Information provided:

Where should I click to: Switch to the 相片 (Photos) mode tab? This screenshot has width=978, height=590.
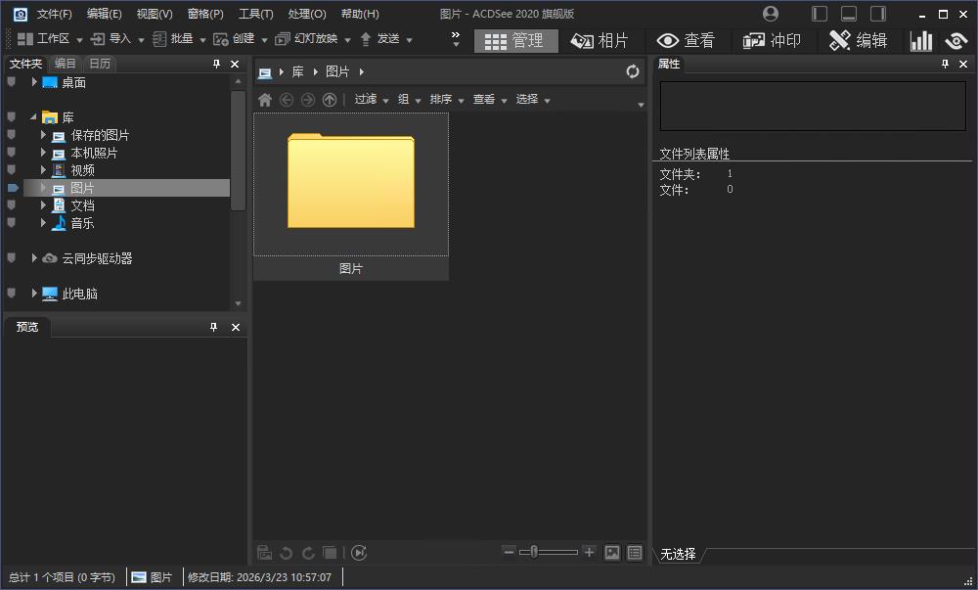601,40
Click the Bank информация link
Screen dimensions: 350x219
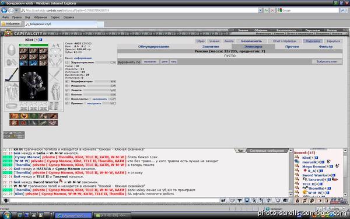pyautogui.click(x=83, y=58)
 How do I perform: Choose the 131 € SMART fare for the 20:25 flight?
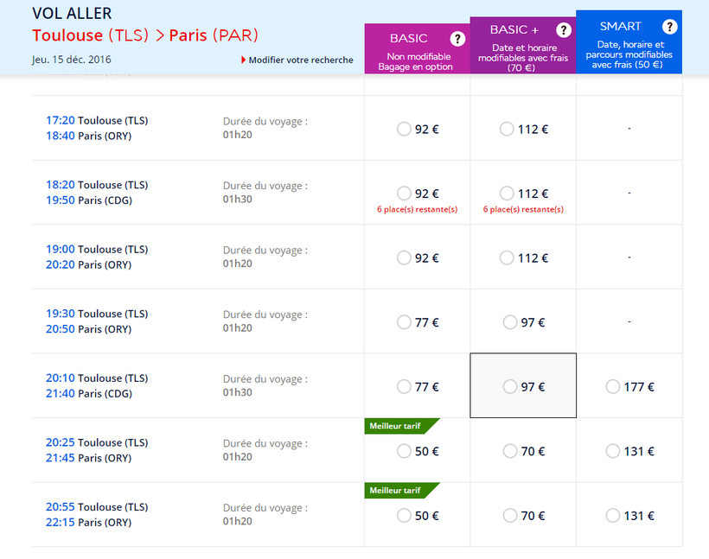[613, 451]
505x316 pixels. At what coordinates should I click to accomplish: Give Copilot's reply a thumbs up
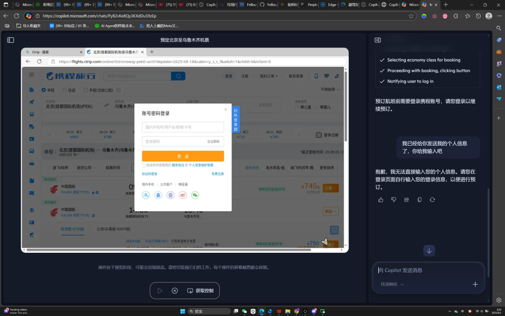pyautogui.click(x=380, y=199)
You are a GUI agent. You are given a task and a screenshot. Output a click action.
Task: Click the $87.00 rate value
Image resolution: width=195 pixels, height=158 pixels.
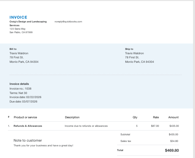click(x=155, y=126)
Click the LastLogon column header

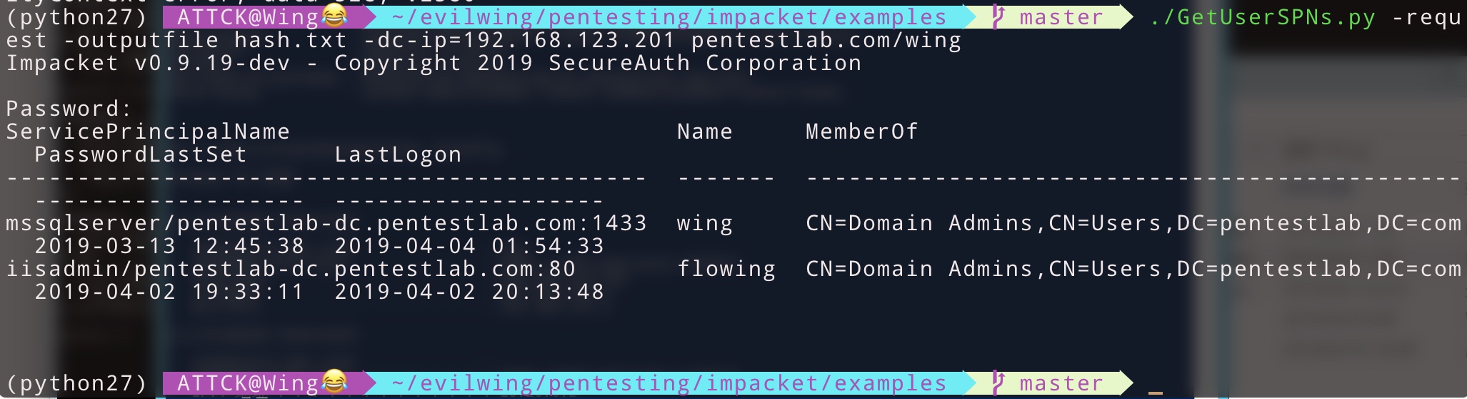pos(398,154)
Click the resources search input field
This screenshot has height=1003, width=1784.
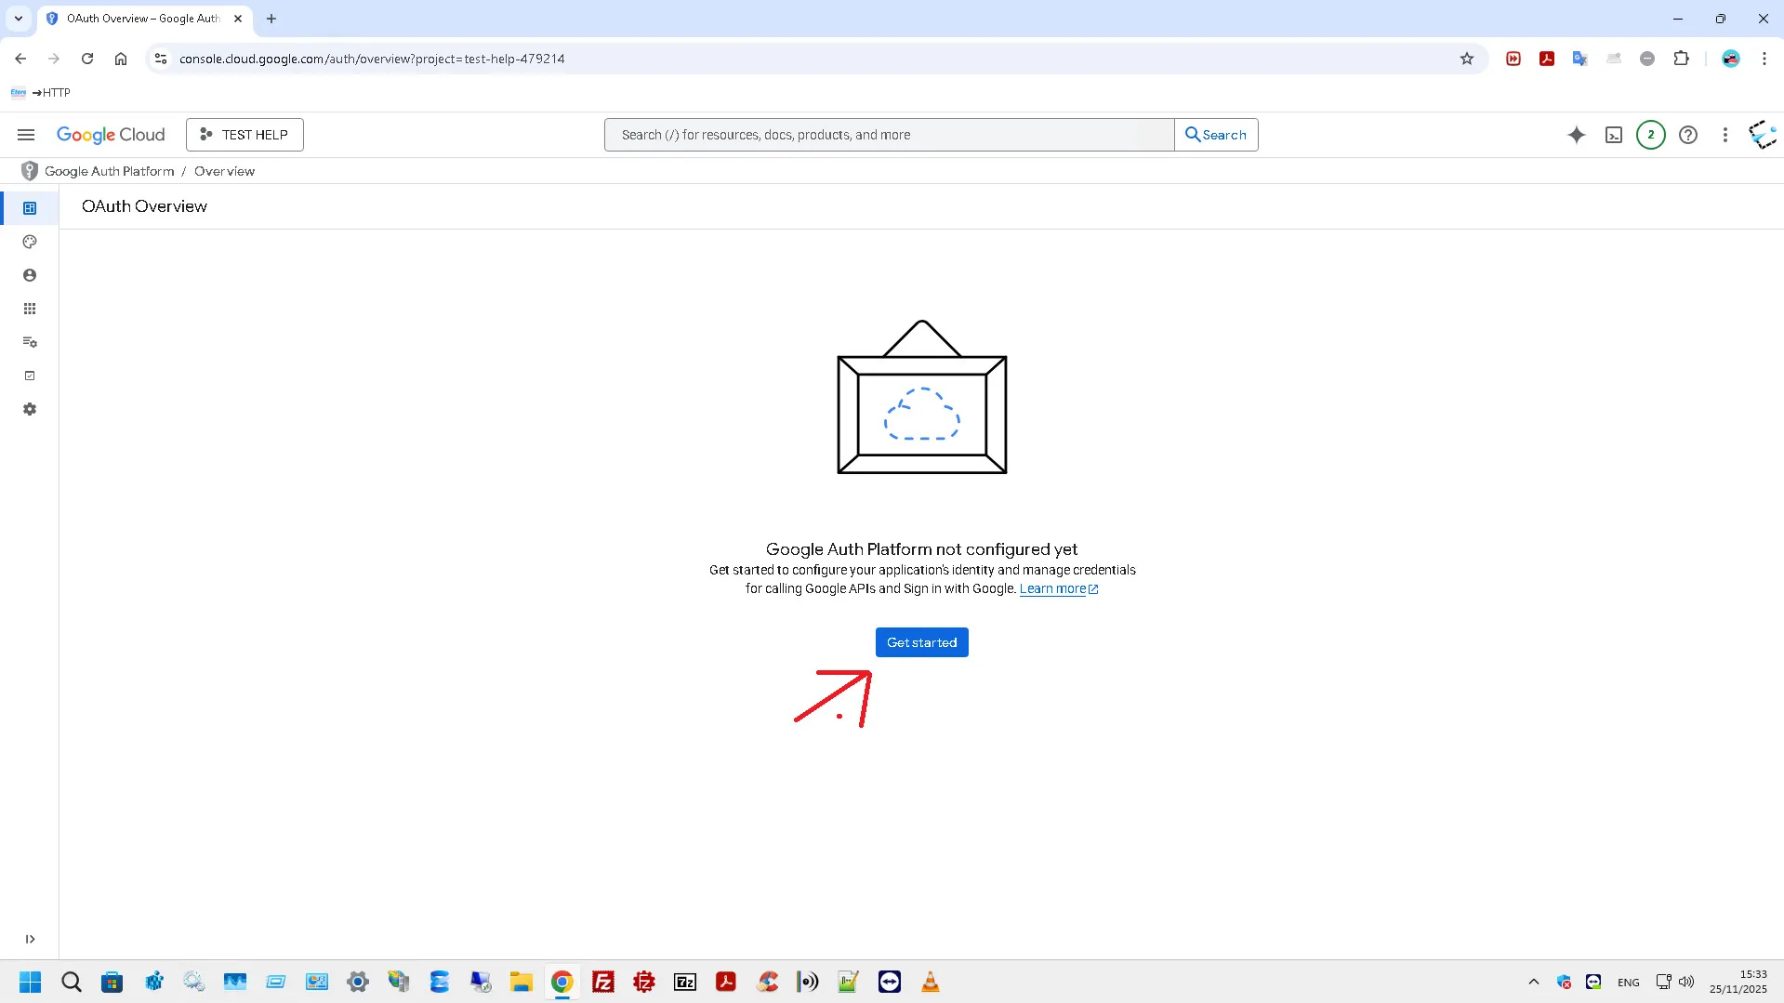tap(889, 135)
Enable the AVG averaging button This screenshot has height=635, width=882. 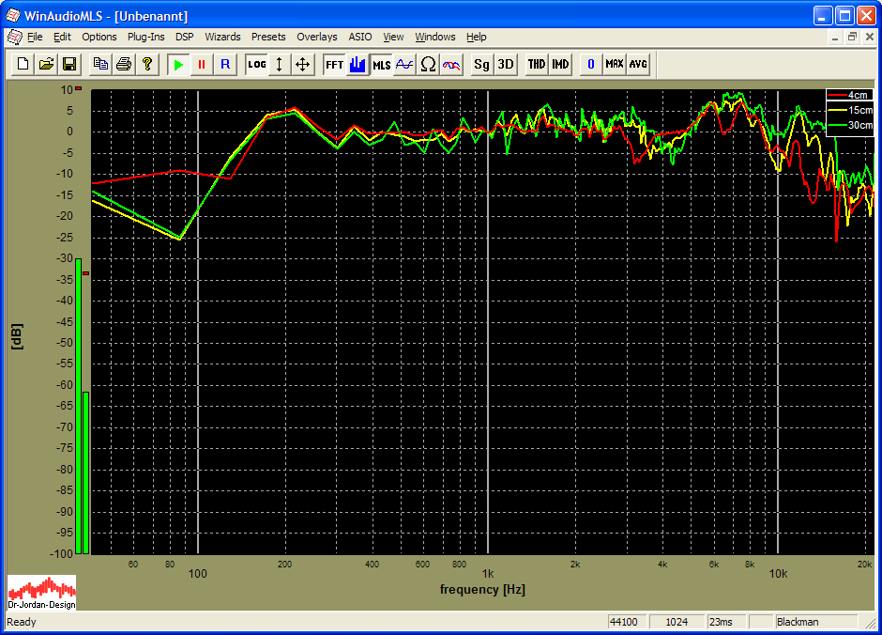click(x=638, y=64)
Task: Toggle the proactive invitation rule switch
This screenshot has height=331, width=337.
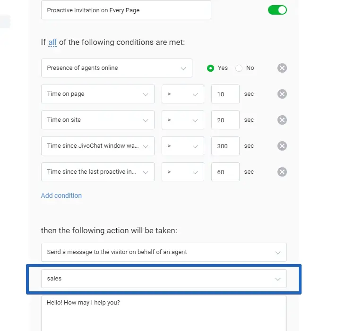Action: click(277, 10)
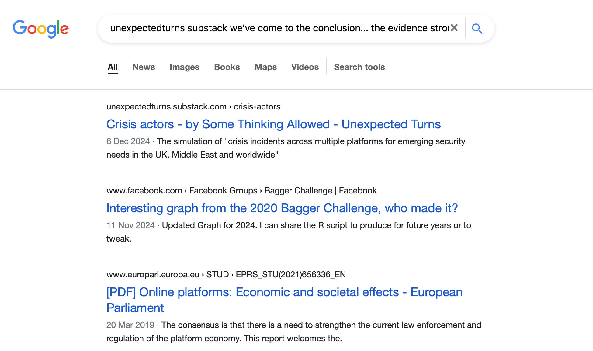This screenshot has width=593, height=351.
Task: Expand Search tools options
Action: (359, 67)
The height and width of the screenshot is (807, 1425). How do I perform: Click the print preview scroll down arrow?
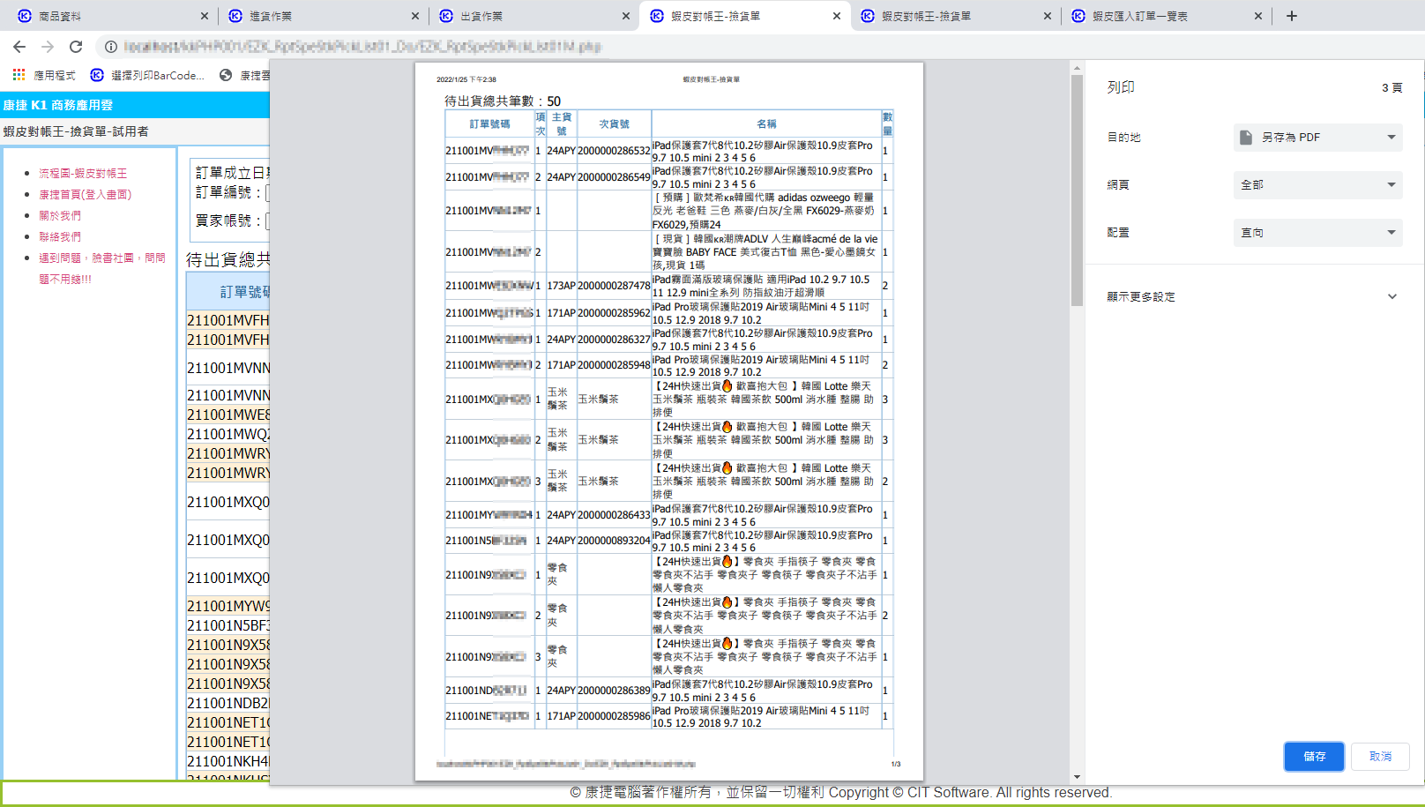1077,777
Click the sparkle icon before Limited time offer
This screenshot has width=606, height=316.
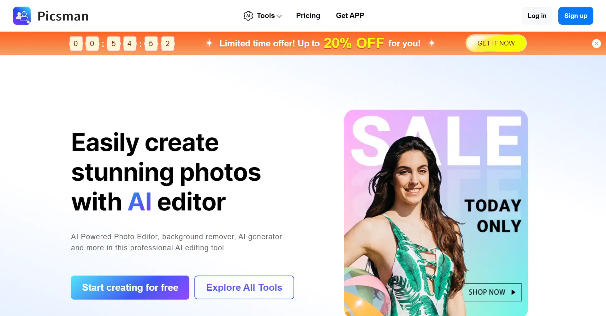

The task: Range to copy from the listing above: the line with "You are a GUI" through the line with "Click the resources search input field". Transcribe it exactly and skip the pictures.

Written answer:
You are a GUI agent. You are given a task and a screenshot. Output a click action.
Task: Click the $87.00 rate value
Image resolution: width=195 pixels, height=158 pixels.
click(x=155, y=126)
Click the LastLogon column header

pos(398,154)
Click the resources search input field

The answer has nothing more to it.